Genève II commence mal

Tribune
21 janvier 2014
Dans cette rivalité, et malgré les sanctions et son isolement sur le plan international et surtout occidental, l’Iran a plusieurs longueurs d’avance sur l’Arabie saoudite. L’Iran a des attributs réels de puissance que son rival n’a pas. L’Arabie saoudite joue un rôle de trublion, notamment grâce aux fonds financier dont il dispose de par ses revenus pétroliers, depuis le début des années 1980, en réaction à la révolution chiite iranienne. Ce rôle a été favorisé par la guerre en Afghanistan qui a permis à l’Arabie saoudite d’obtenir une influence considérable auprès des moudjahidines afghans et en finançant très généreusement des mosquées et des mouvements sunnites de type djihadistes et wahhabites. Alors que l’Iran, pays avec une culture et une civilisation plusieurs fois millénaire, a une réelle influence culturelle et religieuse dans la quasi-totalité des pays de la région.

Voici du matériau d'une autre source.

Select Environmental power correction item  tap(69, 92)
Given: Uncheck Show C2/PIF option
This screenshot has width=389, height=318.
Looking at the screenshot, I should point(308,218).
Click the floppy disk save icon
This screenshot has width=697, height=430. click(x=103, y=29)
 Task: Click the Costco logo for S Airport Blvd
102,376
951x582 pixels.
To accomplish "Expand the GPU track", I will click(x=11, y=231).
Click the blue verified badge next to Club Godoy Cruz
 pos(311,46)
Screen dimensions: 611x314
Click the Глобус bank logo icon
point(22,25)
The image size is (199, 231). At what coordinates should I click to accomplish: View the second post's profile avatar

La Syrie cristallise aujourd’hui à merveille cette rivalité. En soutenant l’opposition syrienne et en l’armant avec la bienveillance des pays occidentaux, les mouvements les plus radicaux liés à Al-Qaïda tels que le Front Al-Nosra (majoritairement composé de Syriens) ou l’Etat islamique en Irak et au Levant (EIIL – la branche irakienne d’Al-Qaïda) ont été renforcés, commettant des exactions ouvertement anti-chiites. Ils luttent ainsi contre le pouvoir chiite en Iran et le pouvoir alaouite en Syrie. Aujourd’hui, les affrontements entre les différentes composantes de l’opposition syrienne dans le Nord de la Syrie ont fait en trois semaines près de 1000 morts. Ce qui a eu pour conséquence de rendre l’opposition affaiblie, divisée, tenue à bout de bras par ses soutiens étrangers.

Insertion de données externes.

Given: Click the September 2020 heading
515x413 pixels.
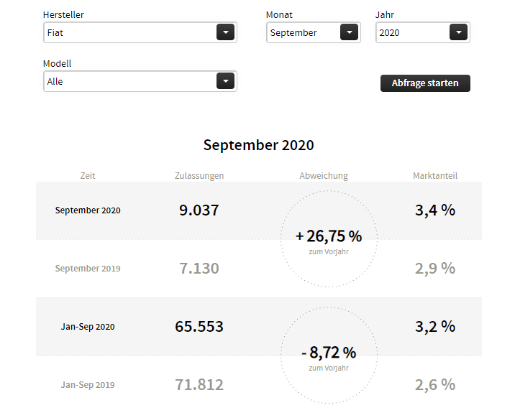Looking at the screenshot, I should coord(259,145).
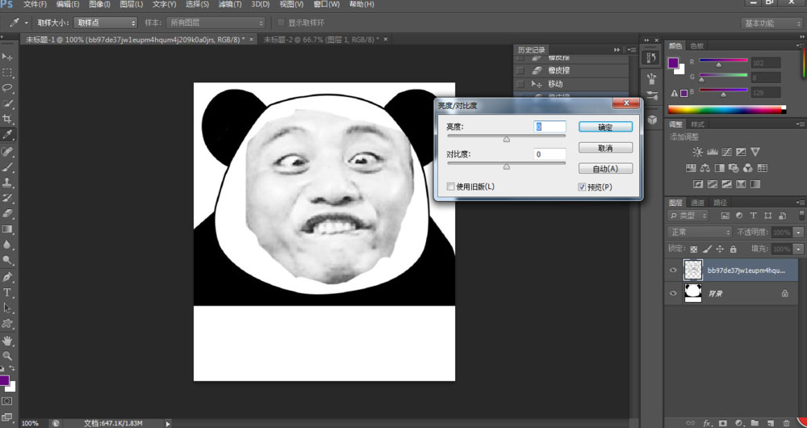Open the 图像(I) menu
This screenshot has height=428, width=807.
tap(99, 5)
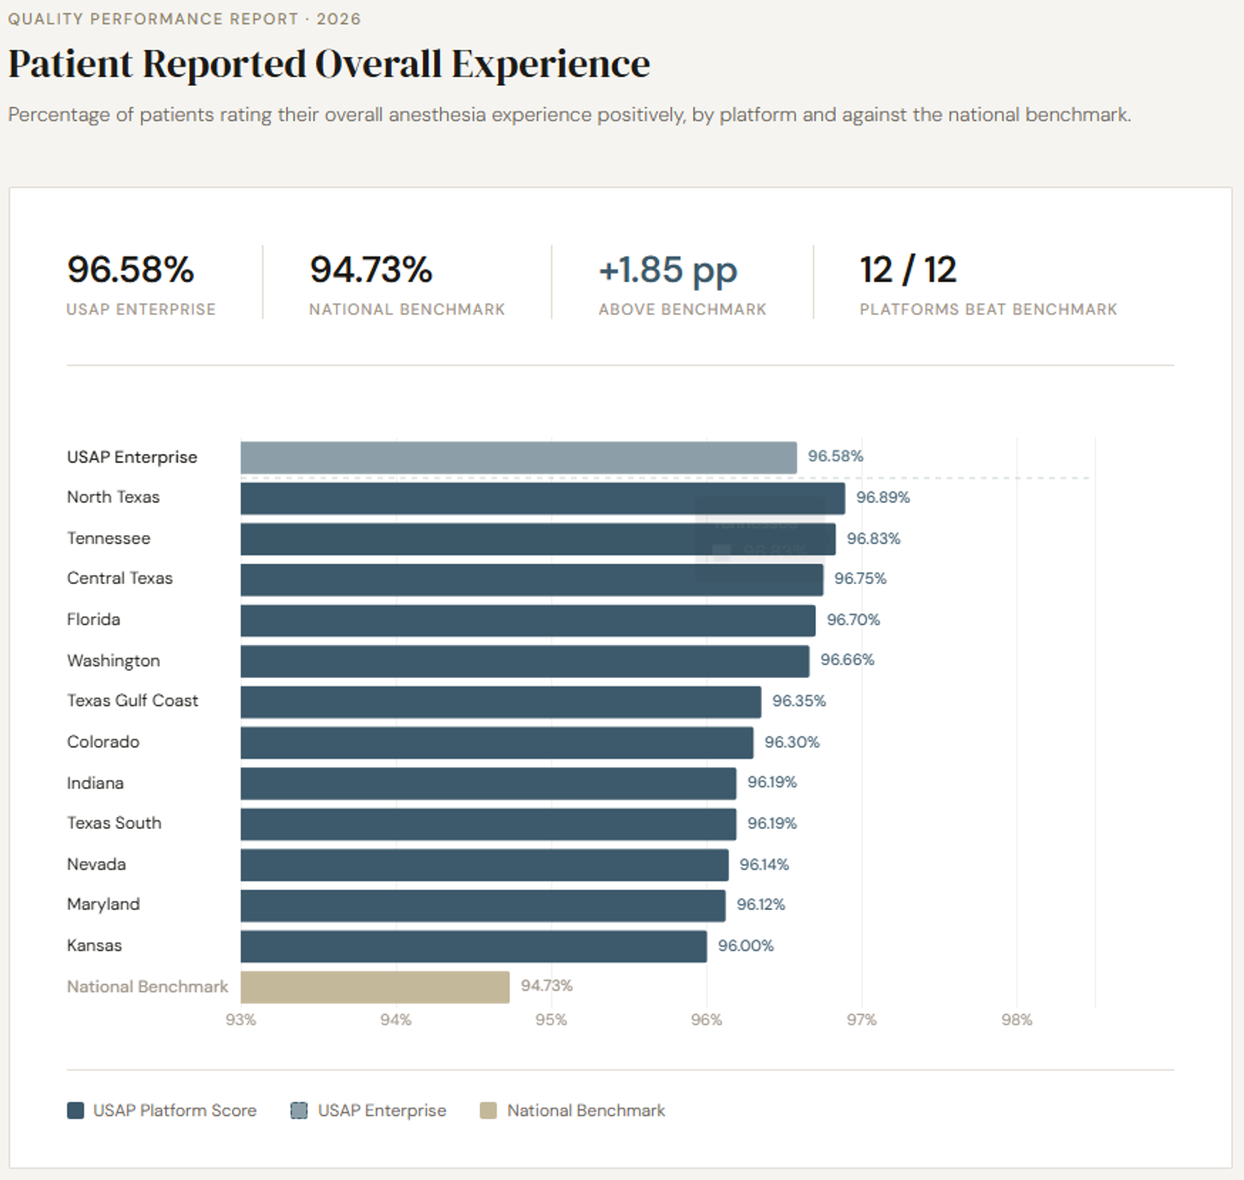1244x1180 pixels.
Task: Toggle USAP Enterprise legend swatch
Action: [x=299, y=1110]

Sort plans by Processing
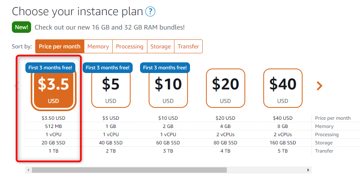129,46
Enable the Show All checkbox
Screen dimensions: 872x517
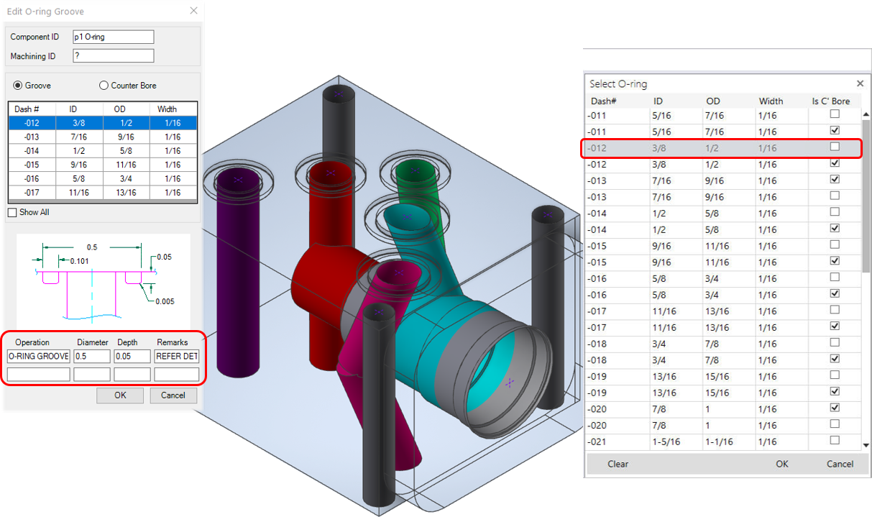(12, 212)
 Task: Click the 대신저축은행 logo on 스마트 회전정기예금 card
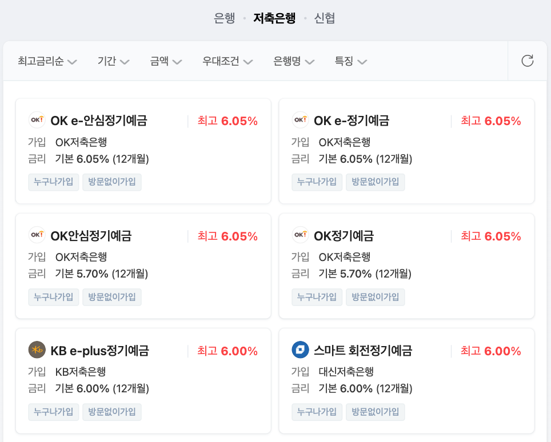(x=300, y=351)
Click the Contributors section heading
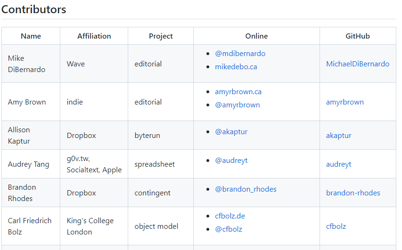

Dans cette situation, l’Iran montre de plus en plus son intransigeance et continue à soutenir le régime syrien, son allié depuis plus de 30 ans. L’Iran, bien plus que la Russie qui a également des intérêts évidents en Syrie, est en réalité la véritable puissance avec qui il faut discuter si on cherche une solution politique en Syrie, y compris pour une mise à l’écart de Bachar Al-Assad. C’est la raison pour laquelle, après plusieurs semaines de réflexion et de consultation, Ban Ki-Moon, le Secrétaire Général de l’ONU, a invité officiellement l’Iran à la conférence de Genève II qui s’ouvre ce mercredi 22 janvier. La présence de l’Iran est plus importante que celle du Mexique ou de la Corée. Cependant l’Iran avait déclaré avant même que le Secrétaire Général envoie son invitation qu’il ne participerait à cette réunion que sous certaines conditions. En effet, les Etats-Unis et ses alliés occidentaux voulaient que l’Iran accepte la résolution de Genève I, ce que l’Iran refusait. L’invitation de l’Iran a soulevé la protestation de l’Arabie saoudite et l’opposition syrienne a menacé de boycotter la conférence. Finalement, Ban Ki-Moon a dû annuler son invitation.

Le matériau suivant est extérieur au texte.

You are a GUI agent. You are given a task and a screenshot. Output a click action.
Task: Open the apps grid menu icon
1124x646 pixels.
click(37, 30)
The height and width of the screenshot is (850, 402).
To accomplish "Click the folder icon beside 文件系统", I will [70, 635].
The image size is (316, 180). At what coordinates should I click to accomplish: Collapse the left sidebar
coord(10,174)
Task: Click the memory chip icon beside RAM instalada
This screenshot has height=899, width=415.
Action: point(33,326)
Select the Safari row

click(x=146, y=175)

Résultat : un grand gâchis. L’ONU sort plus affaiblie que jamais. La conférence, en l’absence de l’Iran, risque d’adopter des résolutions sans lendemain, surtout que la Syrie a également annoncé qu’elle n’accepterait pas un gouvernement de transition auquel des terroristes de l’opposition seraient conviés. Bachar Al-Assad a, en outre, annoncé par avance qu’il ne quitterait pas le pouvoir. Que peut-on attendre dans ces conditions de Genève II ? La conférence pourrait au maximum permettre la mise en place de mesures relatives à « l’accès à l’aide humanitaire, un mode de traitement des détenus qui respecte les droits humains, la réforme du secteur de la sécurité et la cessation de l’utilisation illégale d’armes », comme l’a formulé Human Rights Watch.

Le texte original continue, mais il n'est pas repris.